# [SOURCE MATERIAL]
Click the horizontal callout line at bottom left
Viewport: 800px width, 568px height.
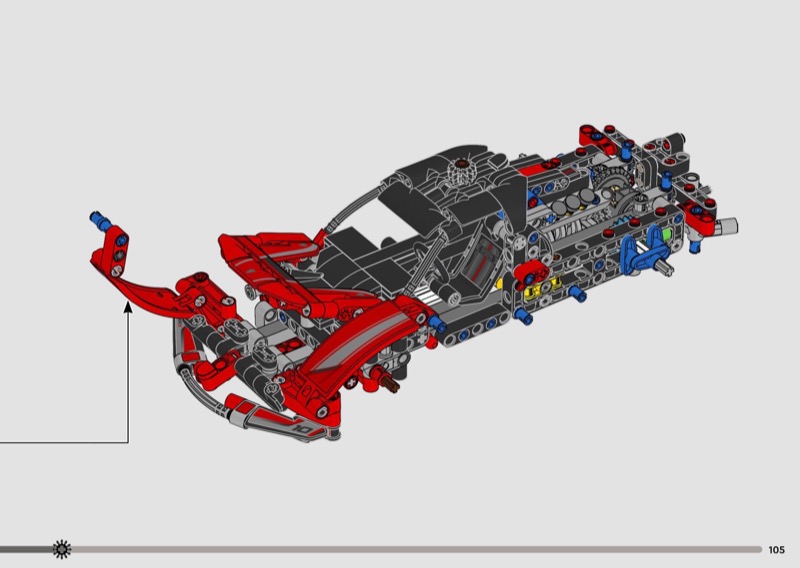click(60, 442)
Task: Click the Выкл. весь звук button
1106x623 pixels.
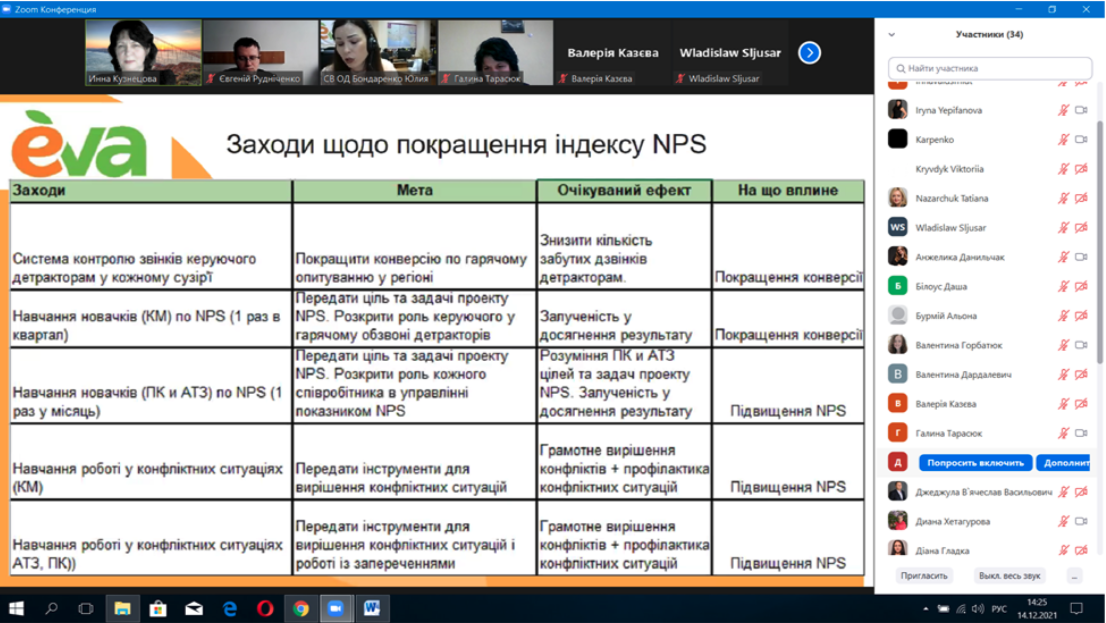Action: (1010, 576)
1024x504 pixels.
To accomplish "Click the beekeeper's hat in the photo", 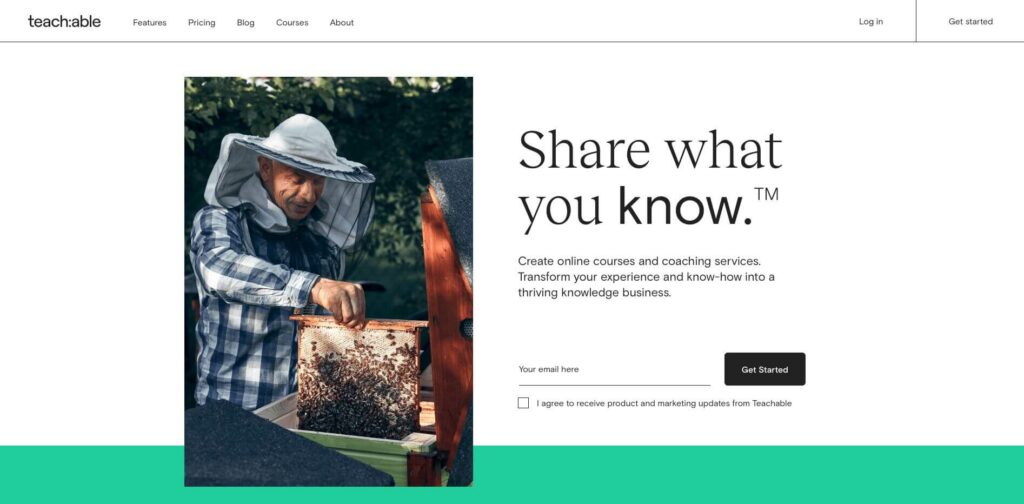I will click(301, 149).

---

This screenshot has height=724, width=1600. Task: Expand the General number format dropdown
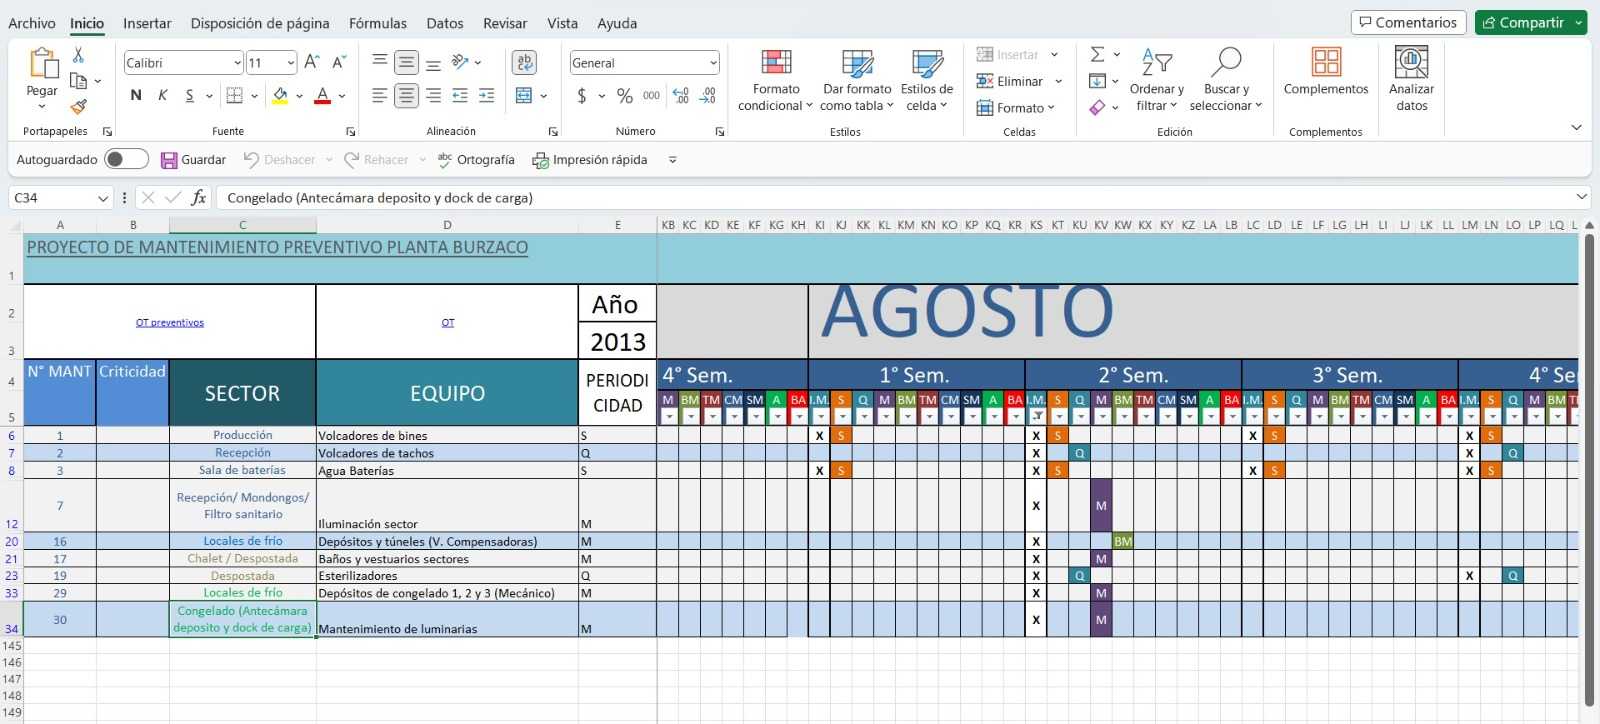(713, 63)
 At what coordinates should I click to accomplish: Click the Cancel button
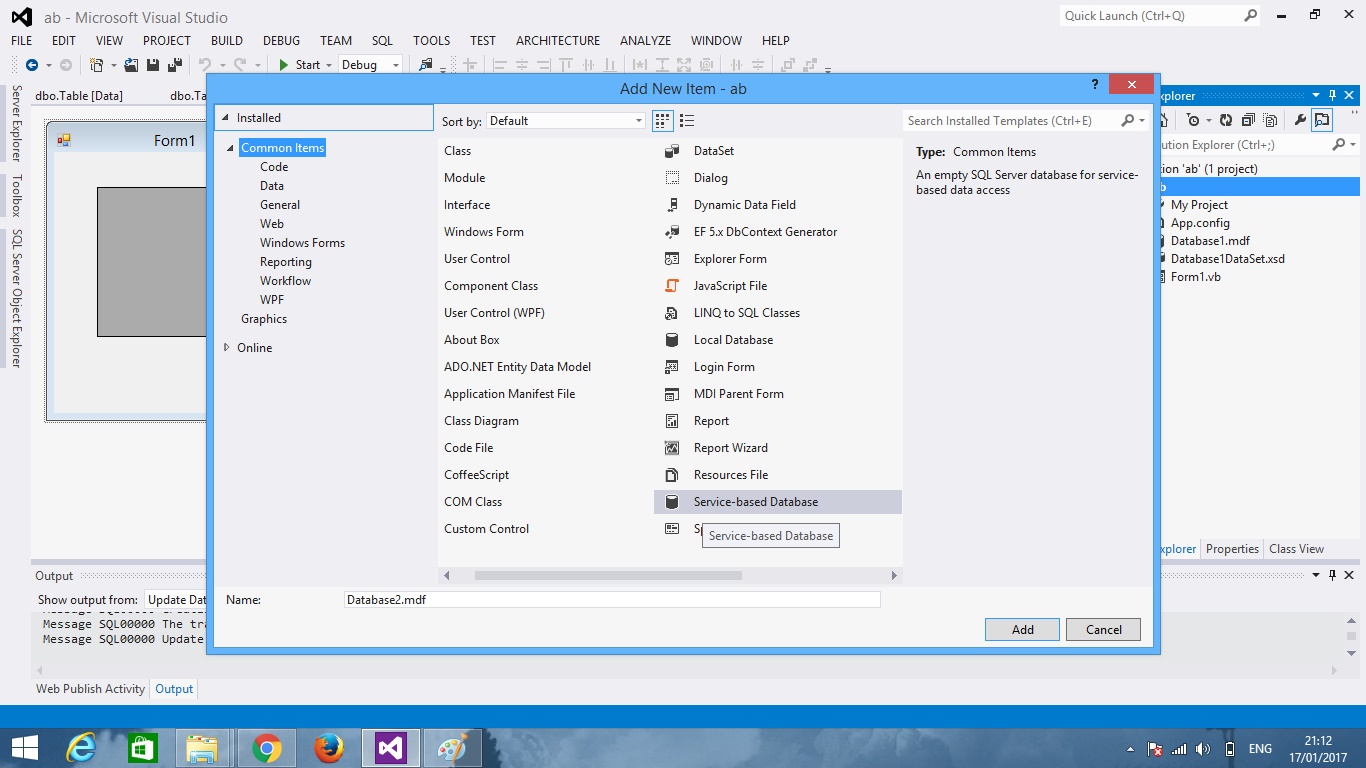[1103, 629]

# [EXERCISE DETAILS]
Starting at the line above that has "Click the horizontal" and ending at the line that has "1024x504 pixels.", copy each line exactly, leaving the pictures out and adding nothing.

# [YOUR SOLUTION]
Click the horizontal callout line at bottom left
Viewport: 800px width, 568px height.
click(60, 442)
Task: Click the Выкл. весь звук button
1106x623 pixels.
Action: (1010, 576)
1024x504 pixels.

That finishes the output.